# Supplied data
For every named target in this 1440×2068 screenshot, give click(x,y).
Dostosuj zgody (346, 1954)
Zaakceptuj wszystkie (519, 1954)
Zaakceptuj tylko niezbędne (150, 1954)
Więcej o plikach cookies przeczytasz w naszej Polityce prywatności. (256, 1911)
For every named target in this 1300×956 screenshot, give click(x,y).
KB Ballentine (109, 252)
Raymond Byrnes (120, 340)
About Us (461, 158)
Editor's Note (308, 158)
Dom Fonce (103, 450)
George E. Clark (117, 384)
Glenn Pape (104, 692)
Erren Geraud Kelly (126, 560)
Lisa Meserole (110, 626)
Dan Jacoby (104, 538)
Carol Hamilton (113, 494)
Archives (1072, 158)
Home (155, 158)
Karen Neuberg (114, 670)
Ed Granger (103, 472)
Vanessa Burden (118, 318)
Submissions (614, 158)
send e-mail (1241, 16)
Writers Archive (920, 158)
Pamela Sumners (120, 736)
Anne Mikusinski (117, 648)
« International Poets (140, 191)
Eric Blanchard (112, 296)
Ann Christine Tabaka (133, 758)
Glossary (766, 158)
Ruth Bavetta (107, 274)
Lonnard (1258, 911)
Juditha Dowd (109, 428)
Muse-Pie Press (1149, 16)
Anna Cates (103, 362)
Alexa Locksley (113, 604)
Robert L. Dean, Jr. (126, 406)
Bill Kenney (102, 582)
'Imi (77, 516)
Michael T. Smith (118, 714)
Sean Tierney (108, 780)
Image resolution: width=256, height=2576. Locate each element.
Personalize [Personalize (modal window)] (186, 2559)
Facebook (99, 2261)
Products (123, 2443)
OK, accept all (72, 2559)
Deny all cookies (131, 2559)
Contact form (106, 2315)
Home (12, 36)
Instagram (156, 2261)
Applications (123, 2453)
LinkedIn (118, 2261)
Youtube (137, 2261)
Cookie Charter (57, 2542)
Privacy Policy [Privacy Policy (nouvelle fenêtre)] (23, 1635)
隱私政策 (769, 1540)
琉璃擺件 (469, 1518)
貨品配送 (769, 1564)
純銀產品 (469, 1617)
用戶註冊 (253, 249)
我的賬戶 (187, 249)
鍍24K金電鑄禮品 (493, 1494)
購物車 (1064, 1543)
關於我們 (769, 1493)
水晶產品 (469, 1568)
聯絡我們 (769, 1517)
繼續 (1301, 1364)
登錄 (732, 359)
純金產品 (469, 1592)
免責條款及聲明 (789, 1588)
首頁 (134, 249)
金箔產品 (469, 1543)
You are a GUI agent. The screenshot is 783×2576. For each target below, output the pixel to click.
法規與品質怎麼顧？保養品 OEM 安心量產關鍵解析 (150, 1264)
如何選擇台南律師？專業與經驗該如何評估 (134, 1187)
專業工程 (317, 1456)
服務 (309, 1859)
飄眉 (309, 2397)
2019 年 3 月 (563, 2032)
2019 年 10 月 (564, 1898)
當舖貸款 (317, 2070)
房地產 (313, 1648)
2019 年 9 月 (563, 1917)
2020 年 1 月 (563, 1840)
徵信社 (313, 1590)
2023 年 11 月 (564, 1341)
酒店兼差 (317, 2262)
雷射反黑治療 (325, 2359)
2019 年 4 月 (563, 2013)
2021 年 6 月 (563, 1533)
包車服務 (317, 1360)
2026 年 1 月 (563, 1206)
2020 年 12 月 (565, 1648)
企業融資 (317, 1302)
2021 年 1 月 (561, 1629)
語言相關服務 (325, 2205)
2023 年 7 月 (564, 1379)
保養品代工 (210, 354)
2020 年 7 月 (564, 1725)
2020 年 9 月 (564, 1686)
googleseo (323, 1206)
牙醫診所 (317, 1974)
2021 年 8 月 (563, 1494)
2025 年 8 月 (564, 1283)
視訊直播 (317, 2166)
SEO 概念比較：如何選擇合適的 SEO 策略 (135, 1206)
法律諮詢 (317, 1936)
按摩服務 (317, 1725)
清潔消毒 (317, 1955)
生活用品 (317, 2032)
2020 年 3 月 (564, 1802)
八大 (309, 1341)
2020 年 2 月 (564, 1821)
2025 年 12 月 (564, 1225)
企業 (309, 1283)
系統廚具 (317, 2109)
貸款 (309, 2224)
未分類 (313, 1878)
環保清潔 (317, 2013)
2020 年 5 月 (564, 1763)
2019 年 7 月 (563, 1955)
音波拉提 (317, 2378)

# Challenge
Rewrite the data from the line with "Products (123, 2443)" up to and including the line with "Cookie Charter (57, 2542)", copying each line in full with every click coordinate multiplied by 1.9 and rounded to a whole number, halves up.

# Answer to the exercise
Products (234, 4642)
OK, accept all (137, 4862)
Deny all cookies (249, 4862)
Contact form (201, 4399)
Home (23, 68)
Instagram (296, 4296)
Applications (234, 4661)
LinkedIn (224, 4296)
Youtube (260, 4296)
Cookie Charter (108, 4830)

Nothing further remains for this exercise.